A lot of people buy the CED Millennium 2 and love it; and I think it's a great chronograph. I just dont see why you would buy it vs. the PACT when you get the extra ballistic calculator functionality, the printer, and a lifetime warranty vs. two years, for $30 more.

The one advantage it does have, is that you can buy the computer unit for $110, and the IR skyscreens separately for $90, and end up with IR screens cheaper than any other solution.

If you absolutely need IR screens, the CED M2 will cost you $200, the Model 1 XP will cost $220 (and not have a PC interface, or a ballistic calculator), and the Pro XP will cost you $320.

Oh one other option.
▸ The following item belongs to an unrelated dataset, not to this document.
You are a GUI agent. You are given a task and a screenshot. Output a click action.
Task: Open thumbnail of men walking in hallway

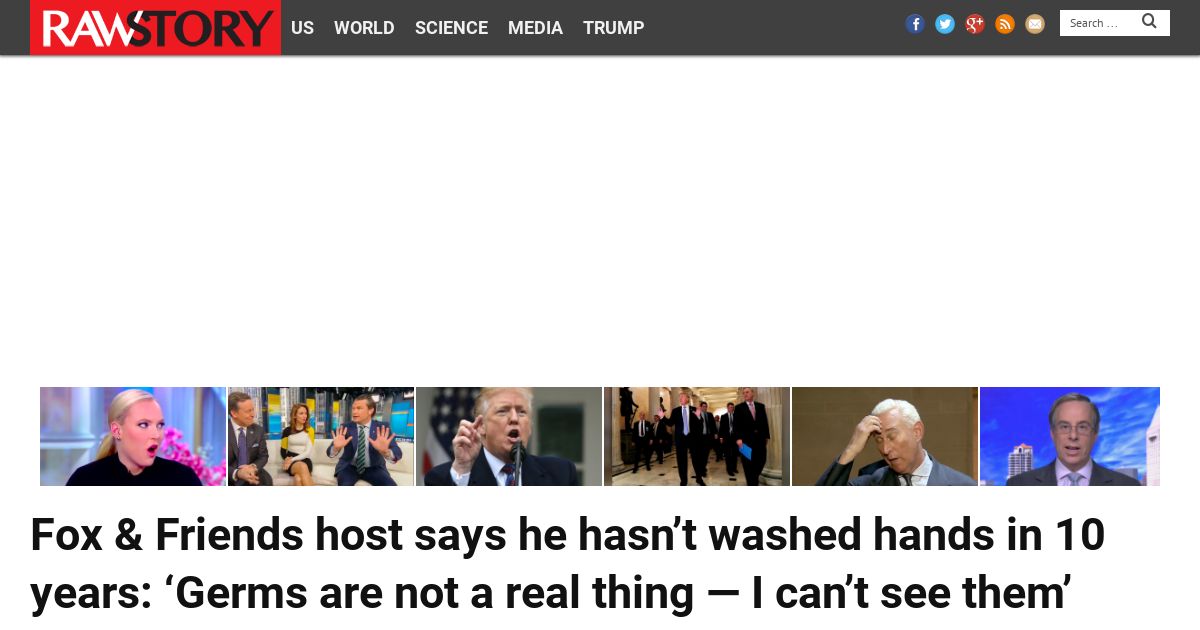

If you have, or can find an old used chronograph of any kind, but especially an old used Chrony, cheap (I got my old F1 for free); you can do either an upgrade (if it's a Chrony), or a tradein (if it's not), to a gamma master chrony for $100 or $110 without a printer, or $130 or $160 with a printer.

There is no better deal on a good chronograph anywhere.

Bottom Line:

Realistically, I'd say there's three choices; unless you have a specific need met better by one of the others.
  1. $100 for the Beta Shooting Chrony, for the best value most compact choice, with no extras

  2. $135 for the Beta Master Chrony, for the best value with remote display and options

  3. $230 for the PACT Pro XP, for the best value with a printer, extras, and options
So... what does the AnarchAngel use?

I've shot with Chronys for years, I had an F1; and frankly I really like the product, and the company. However, I needed more functionality, and wanted a printer.

I could have taken my old F1 and upgraded to a Gamma Master chrony with a printer for $130, under their tradein program; but I decided I wanted the option of IR skyscreens, and a computer interface.

The computer interface and software would have cost me an extra $110, bringing the total to $240, plus $60 for the indoor lighting kit (which isn't IR and requires an AC power source) for a total of $300.

Or I could buy a PACT Pro XP for $230, and the IR skyscreens for $90.

So that's what I did.

Actually, I haven't bought the IR screens yet, because they're sold out everywhere at the moment; but I have the Pro XP and have used it, and I'm VERY happy with my choice.

The old F1 won't go to waste however. I gave it to a friend of mine who doesn't care about the bells and whistles of the Pro XP, and HE'S going to do the upgrade program to a Gamma Master with printer, for $130.